Given passage
By Jaye Gaskia
Random notes on the current state of the nation: Bring back our girls; Boko Haram release our girls; the National Conference and the march toward the 2015 general election.
A lot is happening in our country at the moment, and a lot more will happen, and with greater intensity and rapidity as we approach the 2015 general elections.
For better or for worse, the 2015 general elections will be decisive for our nation, both in the immediacy of its impact, as well as in its longer term effect.
And for the avoidance of doubt, the events and critical factors that will shape the conduct and outcome of that general election are already unfolding and being played out.
But first, some commentary on the increasing boldness and effrontery of the Boko Haram insurgents in their blind and inhuman campaign to obliterate everything human standing on their path. We have witnessed such a huge groundswell of global outrage and global support for the campaign to bring back our abducted girls. The campaign itself has witnessed such phenomenal growth in its global acceptability.
In the apparent strength and success of the campaign however also lies the potential for its essential weakness and failure. Why is this so? The very strength of the campaign and movement lies in the fact of its uptake celebrities and high profile politicians and individuals globally.
The tiny danger lurking in the shadows is the emergent fate of the parents of the abductees and the people of Chibok community, whose anguish, whose cry of pain and resistance, and whose initial response to the calamity that befell them spawned the global outrage in the first instance.
We are all living witnesses to how the affected community through their own initial efforts transformed themselves from victims to active agents in the battle to regain their daughters and reclaim their humanity.
Alas, we are also now living witnesses to how quickly they are becoming mere footnotes and appendages to the now celebrity dominated, and high profile individuals occupied global bring back our children campaign!
It is important that we all note that while the struggle against Boko Haram insanity is a collective human responsibility, nevertheless the specific struggle to bring back our girls should empower not disempower the community immediately affected by that savagery.

Assigned task A
Answer these questions from the notes on the state of the nation, one per line:
(i) Which general elections does the text say will be decisive for the nation?
(ii) Where does the very strength of the campaign lie, according to the text?
(iii) Which community do the parents of the abductees belong to?
Assigned task B
Sum up the notes on the state of the nation in two sentences.
Assigned task C
Repeat the part of the notes on the state of the nation starting with "It is important" and going on through "by that savagery.".

Study material
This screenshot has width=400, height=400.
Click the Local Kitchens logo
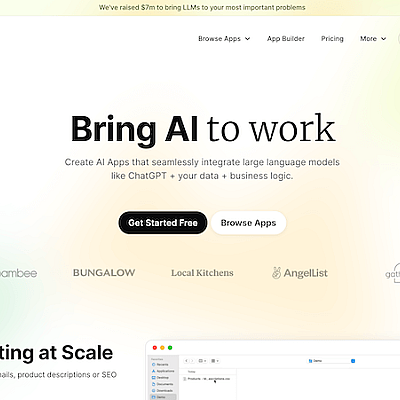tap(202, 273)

...

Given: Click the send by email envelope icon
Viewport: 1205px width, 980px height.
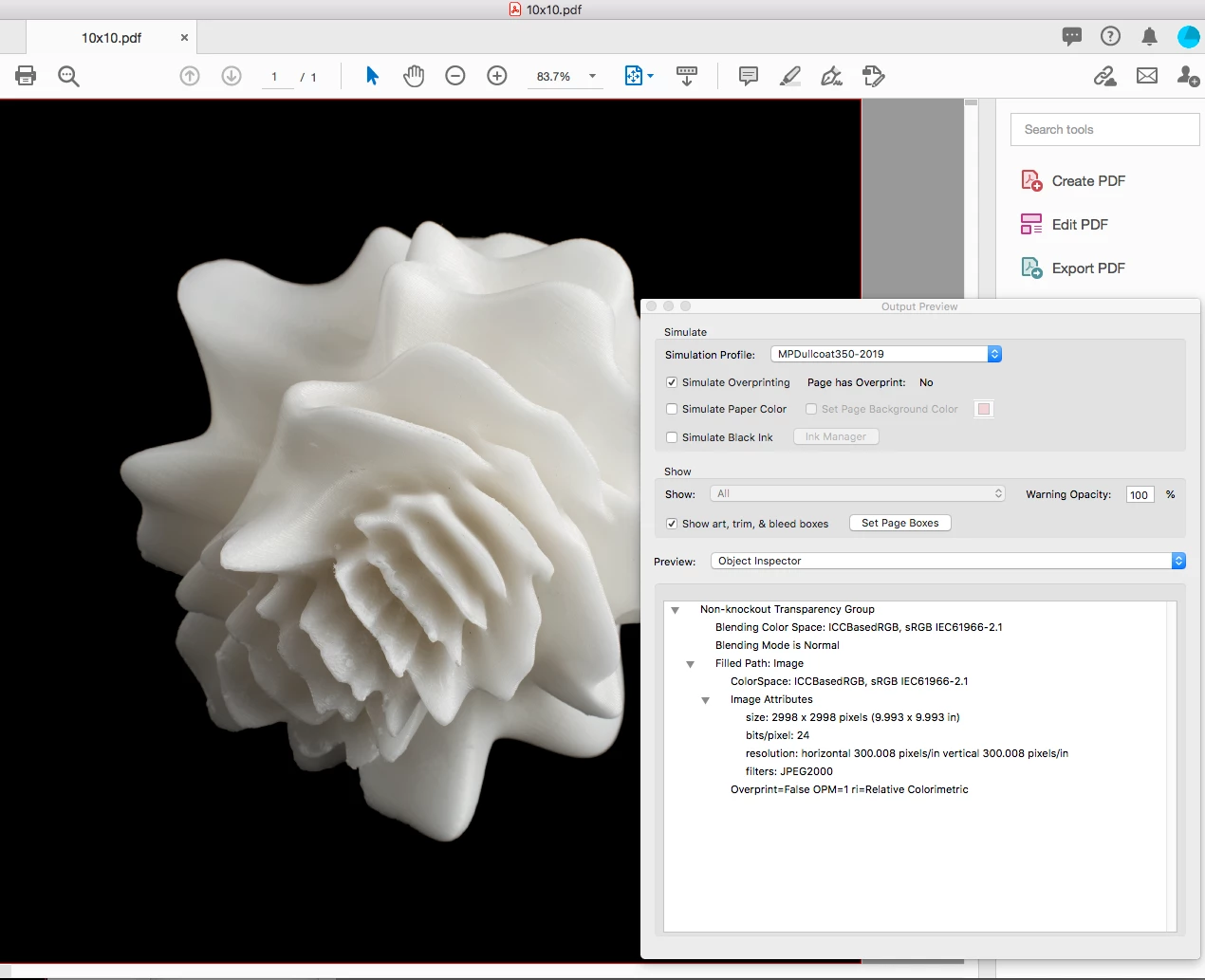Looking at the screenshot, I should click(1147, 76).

Exercise answer A
(i) The 2015 general elections.
(ii) In its uptake by celebrities and high profile politicians and individuals globally.
(iii) Chibok.

Exercise answer B
Much is happening in the country as the 2015 general elections approach, and those elections will be decisive for the nation both in their immediate impact and in their longer term effect. The global campaign to bring back the girls abducted by Boko Haram has grown through the support of celebrities and high profile figures, but the parents and the Chibok community are becoming mere footnotes, even though the campaign should empower, not disempower, that community.

Exercise answer C
It is important that we all note that while the struggle against Boko Haram insanity is a collective human responsibility, nevertheless the specific struggle to bring back our girls should empower not disempower the community immediately affected by that savagery.